>>>>

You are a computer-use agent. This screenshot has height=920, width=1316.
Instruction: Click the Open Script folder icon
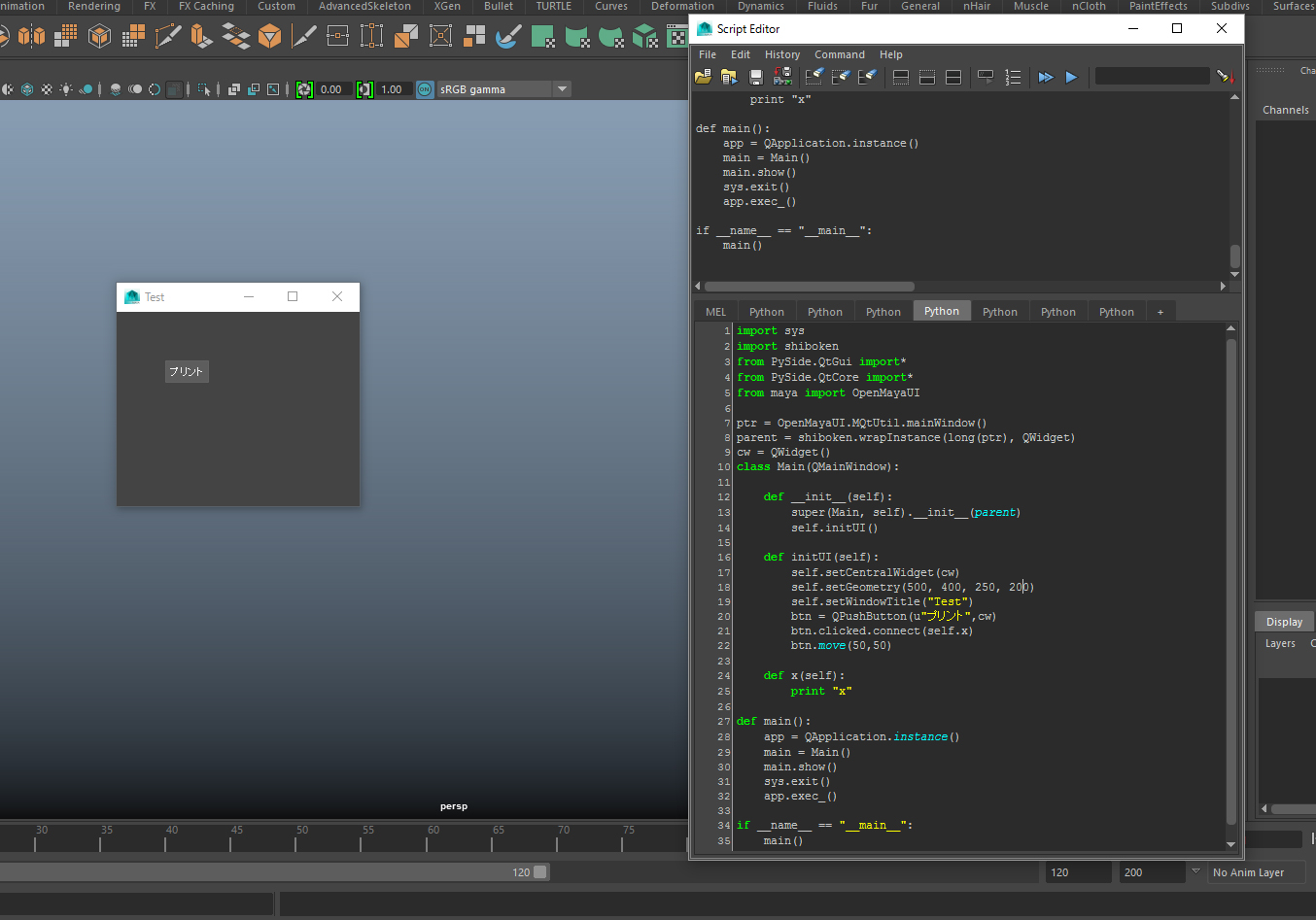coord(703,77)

<<<<
>>>>

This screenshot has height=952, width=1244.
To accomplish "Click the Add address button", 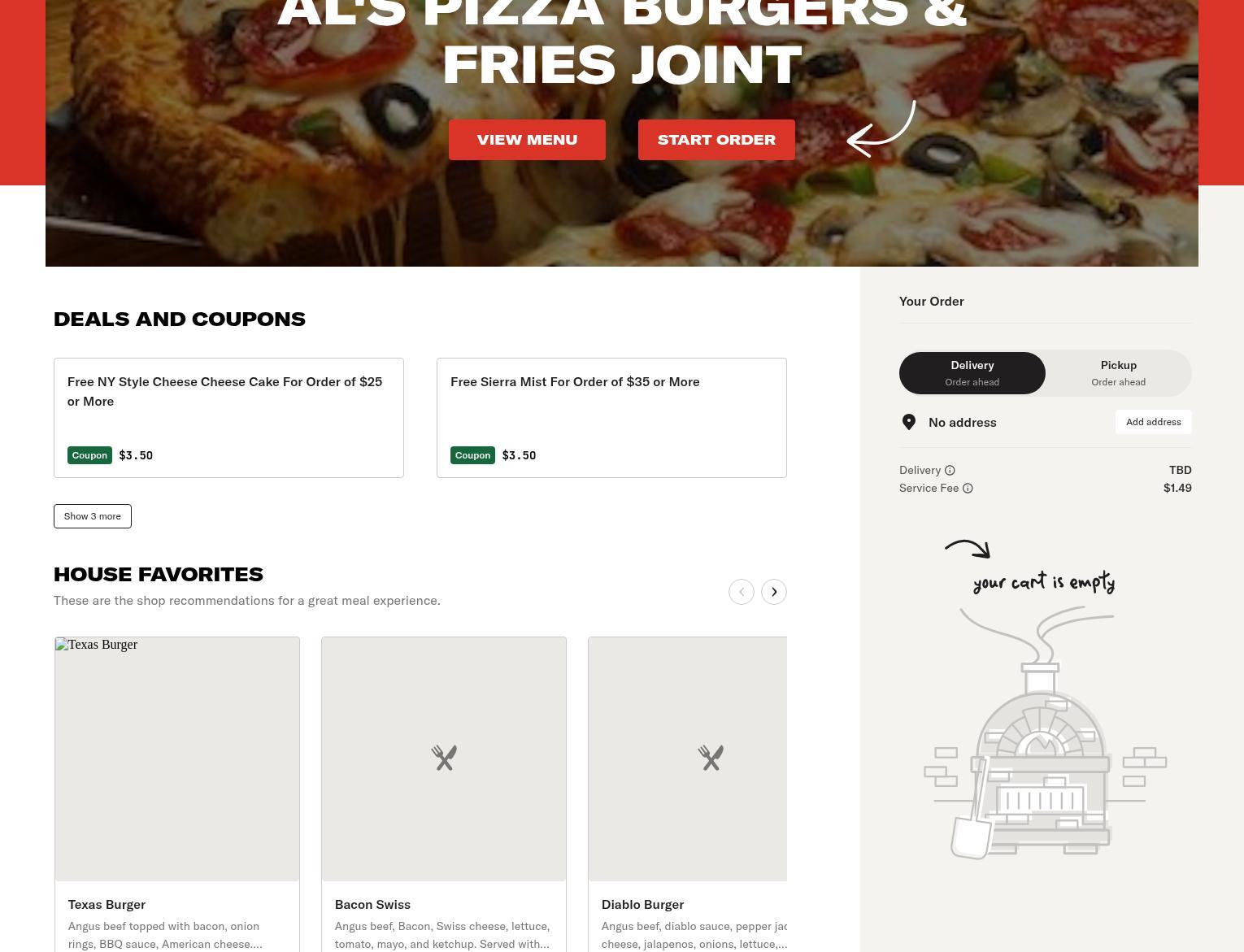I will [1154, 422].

<<<<

Work task: Take from the material above every line that includes the word "This".

Result:
You are a computer-use agent. This screenshot has height=920, width=1316.
This screenshot has height=952, width=1244.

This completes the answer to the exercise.